Ceer is a joint venture of the PIF and Taiwan-based Hon Hai Precision Industry Company, which is also known as Foxconn.
Lucid Motors aims to capture the high-end market and is also building its first assembly plant in KAEC, targeting a production capacity of 5,000 cars a year. This will be expanded to 150,000 from 2025 to support the kingdom’s goal of producing 500,000 EVs, and for EVs to account for 30% of new car sales in Saudi Arabia, by 2030.
“We will be expanding rapidly into the other GCC states as well,” a Riyadh-based executive with the California-based EV startup tells MEED.
He says constant and rapid innovation, particularly in terms of battery and charging technologies, will likely provide the tipping point for many consumers to shift from internal combustion engine (ICE) vehicles to EVs.
“Our fast charger today requires no more than 12-13 minutes to get you 300 kilometres. This means you may need to charge your car only once a week for city driving.
“The Lucid Air Sapphire is also one of the most powerful sedans in production today, capable of hitting 100 kilometres an hour in around 2 seconds,” he adds.
In search of lithium
Today’s EVs run on lithium-ion batteries, and Australia, Chile and China dominate global lithium production. As such, securing a global supply chain for locally manufactured EVs has become a top priority for Saudi Arabia.
The kingdom’s Industry & Mineral Resources Minister Bandar Al-Khorayef travelled to the Chilean capital of Santiago in late July to meet with several ministers of the world’s second-largest lithium producer to discuss ways to bolster cooperation in the industrial and mining sectors and lithium production.
Alkhorayef also met with Ruben Alvarado, the chief executive of Chile’s main copper producer, Codelco, to discuss investment opportunities in mineral production, particularly lithium and copper.
According to industry experts, the potential deals that Alkhorayef planned to secure might not necessarily involve importing lithium from Chile to Saudi Arabia. Rather, they could pertain to Saudi Arabia wanting to establish an integrated vertical supply chain for industries that it plans to build that require the mineral.
Notably, Saudi Arabia is also exploring domestic lithium production.
Saudi Arabian Mining Company (Maaden) has undertaken a pilot project that successfully extracted lithium from seawater, although not at commercially viable levels.
In July, Maaden signed an agreement with US-based Ivanhoe Electric to explore the Arabian Shield zone in Saudi Arabia – which is approximately the size of Switzerland – for high-demand minerals, including lithium.

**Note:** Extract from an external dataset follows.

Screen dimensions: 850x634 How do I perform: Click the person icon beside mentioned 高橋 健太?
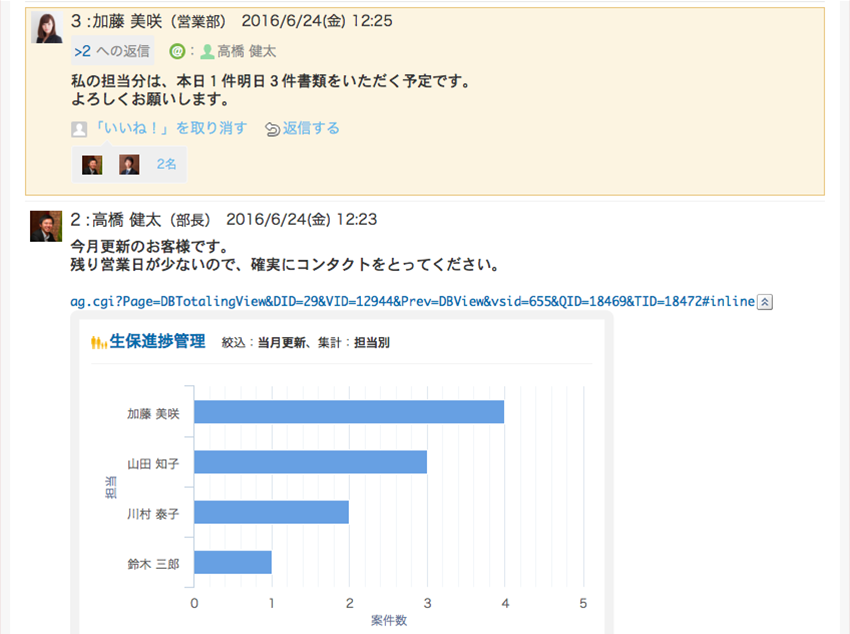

Australia-headquartered EV Metals Group has also announced the completion of an initial exploration programme at the Balthaga lithium project in Saudi Arabia. The project is located 450 kilometres east of Jeddah in the south-east of the Arabian Shield.
Demand drivers
In addition to clear regulations, factors such as price competitiveness, a wider variety of EV models and innovative ownership models will be crucial in driving demand across the region, according to experts.

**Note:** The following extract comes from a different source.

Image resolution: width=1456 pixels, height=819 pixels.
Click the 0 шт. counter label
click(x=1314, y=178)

A study by global consultancy PwC suggests that there are just 56 EV models available in the UAE in 2024. This is equivalent to 7% of the total, with 731 ICE and hybrid models accounting for the rest.
This is in contrast to the trend in Europe, where there are 264 EV car models comprising 26% of the total. This ratio is expected to nearly triple to 71% by 2030.

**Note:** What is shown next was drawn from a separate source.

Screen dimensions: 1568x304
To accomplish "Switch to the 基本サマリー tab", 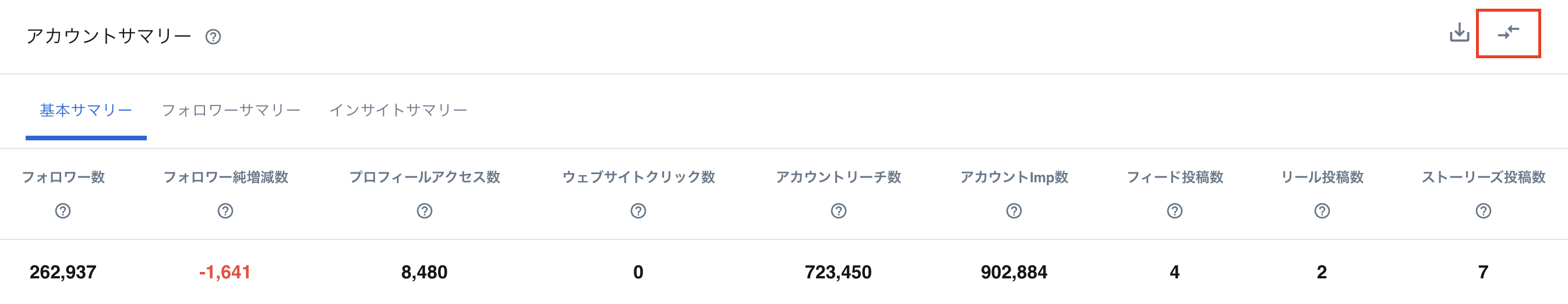I will click(86, 111).
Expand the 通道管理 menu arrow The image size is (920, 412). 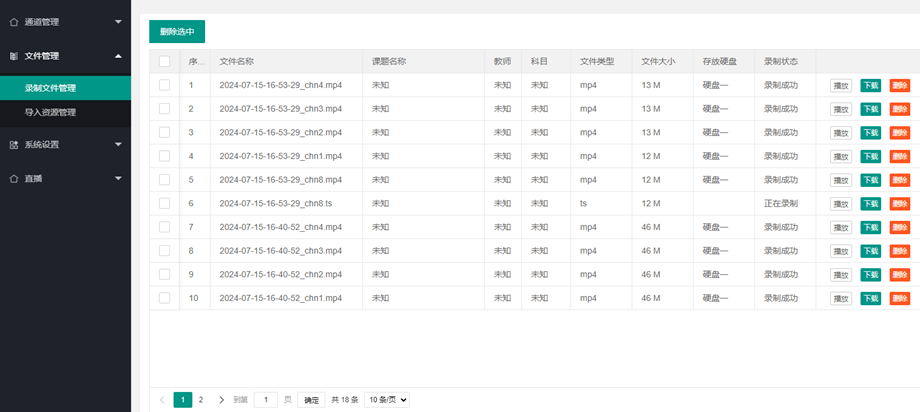point(118,21)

“Consumers want what they want, not just what’s available,” says a senior business development executive with a UAE-based car distributor. “The younger consumers also do not want to own cars, they prefer a subscription model, so we need to cater to these requirements.”
Manufacturers and their local partners appear to be heeding these sentiments. Distributors in the UAE for leading brands including Tesla and BYD have launched car lease programmes, which allow consumers to make monthly payments over a fixed period, at the end of which they return the EV to the supplier.
This scheme suits consumers that want to upgrade their cars every few years and prefer the convenience of separate insurance and maintenance bills.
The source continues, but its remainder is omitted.